The Business Times

China's ex-finance minister to head new Asian bank

Published Sun, Oct 19, 2014 · 09:50 PM

Tokyo

CHINA will appoint former vice finance minister and development bank official Jin Liqun as head of the proposed US$50 billion Asian Infrastructure Investment Bank (AIIB), sources have told The Business Times, strengthening the chances that the China-led bank could become a new Asian regional development bank.

It has been widely assumed that the AIIB would limit itself to financing basic infrastructure projects in Asia but the roots of the institution in China's Tianjin province link it with more ambitious initiatives to launch a North-east Asia Development Bank or NEADB.

Some 20 countries have shown interest in becoming shareholders of the AIIB, according to China's Ministry of Finance and representatives from South Korea, Thailand, Indonesia and Singapore were among those attending a recent meeting meeting in Beijing to discuss the issue.

A high-profile Chinese official, Mr Jin resigned as chairman of the China International Capital Corporation (CICC) this month and will assume the position of head of the AIIB, according to Chinese diplomatic sources. He has been involved with the AIIB project but not yet confirmed as its head.

With experience as a former vice president of the Asian Development Bank and as China's alternate governor at the World Bank, Mr Jin is a good candidate, some say, to head a new regional development institution that could in some respects become a rival to the Manila-based Asian Development Bank (ADB) which is heavily influenced in terms of policy and shareholding by the US and Japan.

Plans for a North-east Asia Development Bank (NEADB) have been under discussion for more than 20 years, given the vast infrastructure and other investment needs of the populus and resource-rich Northeast Asia region. But these plans have failed to come to fruition up to now.

An NEADB was first proposed in 1991 by a group of North-east Asian nations including China, South Korea and Japan among others. It has since appeared to be dormant but Chinese diplomatic sources told BT that the AIIB is linked to initiatives centred on Tianjin, which have gone on behind the scenes for more than 20 years. Meanwhile, China's build-up of foreign exchange reserves has provided a financial basis for launching a new bank, the sources say.

The decision to name the new bank an "infrastructure" institution and not a "development" bank appears to reflect China's desire not to present it as an overt rival to the ADB or World Bank, sources say. Despite this, there has been US and Japanese opposition to the plan and lobbying against it.

ADB president Takehiko Nakao said during an interview in Washington with BT that he understood the motives behind setting up the AIIB "because there is huge demand for infrastructure investment," put by the ADB at around US$8 trillion of investment during the current decade.

Mr Nakao stressed, however, that the ADB has "built up experience of developing and implementing projects and monitoring them including safeguard and procurement policies and due diligence" and that the ADB could cooperate with institutions only if they observed similar standards.
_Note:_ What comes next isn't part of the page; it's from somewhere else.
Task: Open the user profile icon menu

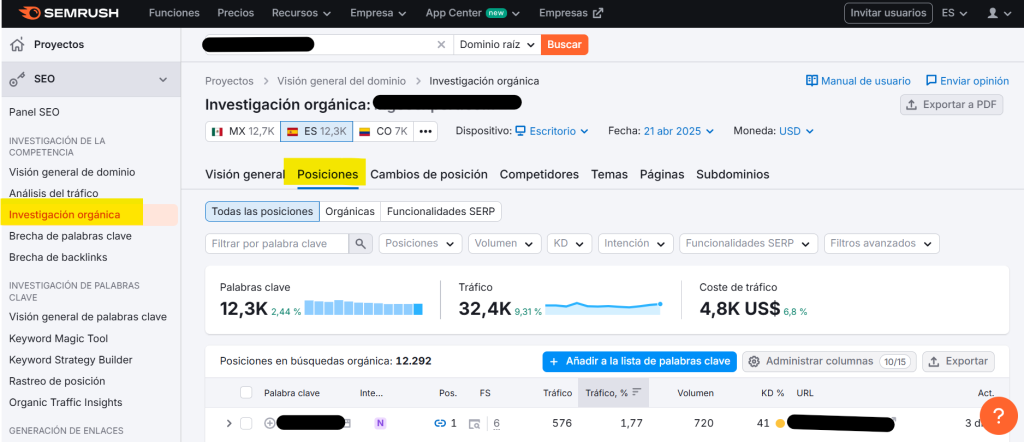Action: (992, 13)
Diplomatic sources say that a principal motive for Beijing in proposing the AIIB (which they say will likely be headquartered in China though not necessarily in Hong Kong) is to invest part of China's US$4 trillion foreign reserves in higher-yielding assets than US Treasury Bills. Others told BT, however,that China feels frustrated by the dominance of the ADB by Japan, which is a co-equal shareholder with the US in the Manila-based bank and which has held the presidency of the ADB since its founding. An NEADB could dilute the ADB's function and influence in Asia.
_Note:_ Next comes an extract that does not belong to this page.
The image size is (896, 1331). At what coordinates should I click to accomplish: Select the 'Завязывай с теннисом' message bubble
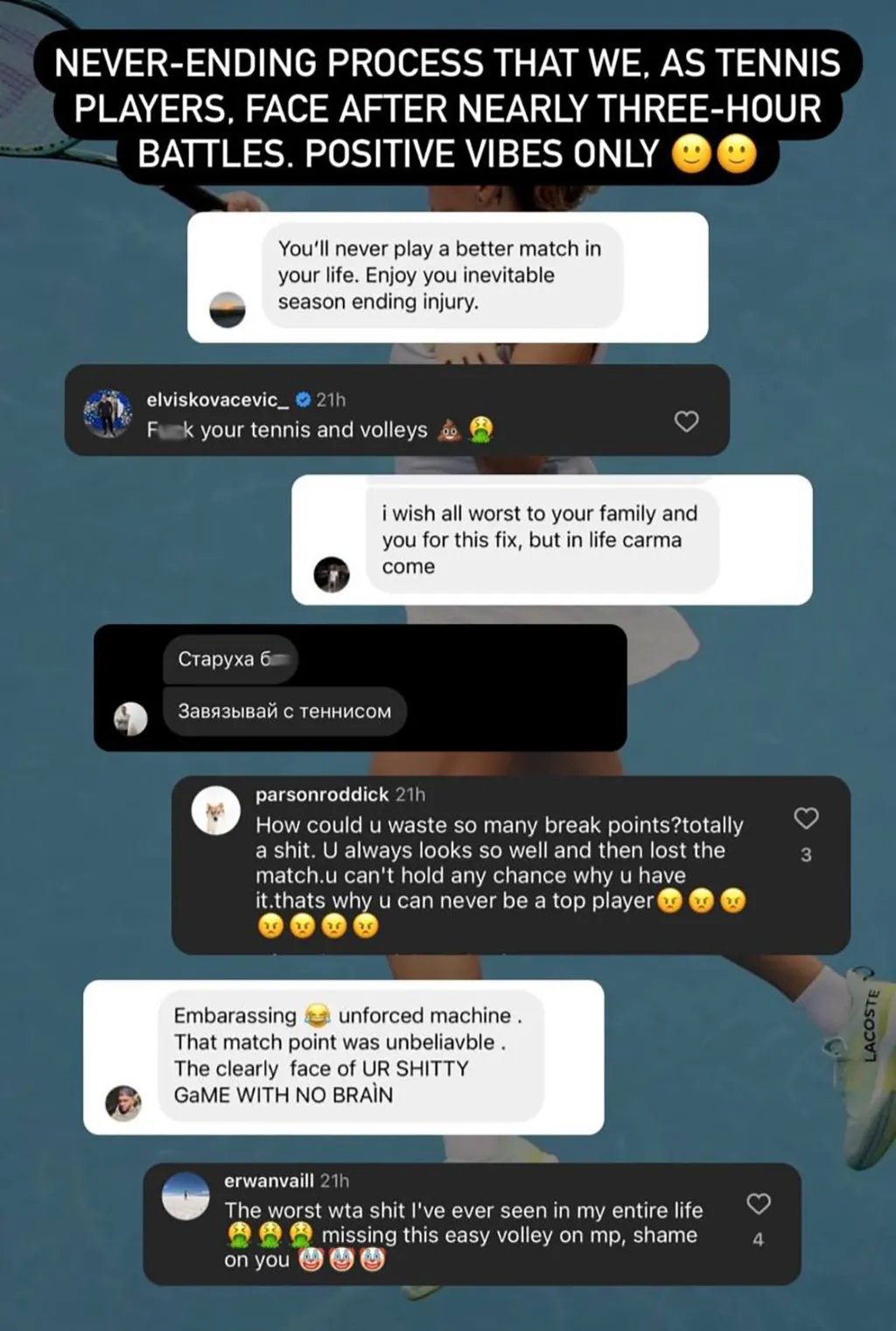285,711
The NEADB idea was first discussed by Ma Hong, now president of the State Council China Development Centre and introduced into the Northeast Asia Economic Forum meeting in Tianjin in 1991 by former South Korea prime minister Nam Duck Woo, according to former ADB vice president Stanley Katz.

An ad-hoc committee was established to guide the project and concluded that there was a "strong need for an NEADB and the unique role it would play in helping to finance infrastructure investment and economic development in the region" - a role, the committee conluded, is "not currently being met by existing development institutions."

Mr Katz, who has long been involved with the NEADB project, said in a paper that the prospective bank's operational territory could cover a "vast land area" including China, Mongolia, North and South Korea and the Russian Far East which is rich in resources but in need of capital and technology.

Mr Katz's paper proposed that prospective regional shareholders in the proposed bank would be China (including Hong Kong and Macau), Japan, South Korea,Mongolia, and Russia. The United States is expected to be a major participant among the non-regional members, along with the European Union, Australia, and New Zealand. The proposed capital structure for the NEADB suggests an initial capitalisation of US$20 billion, of which 50 per cent would be paid up, the paper said.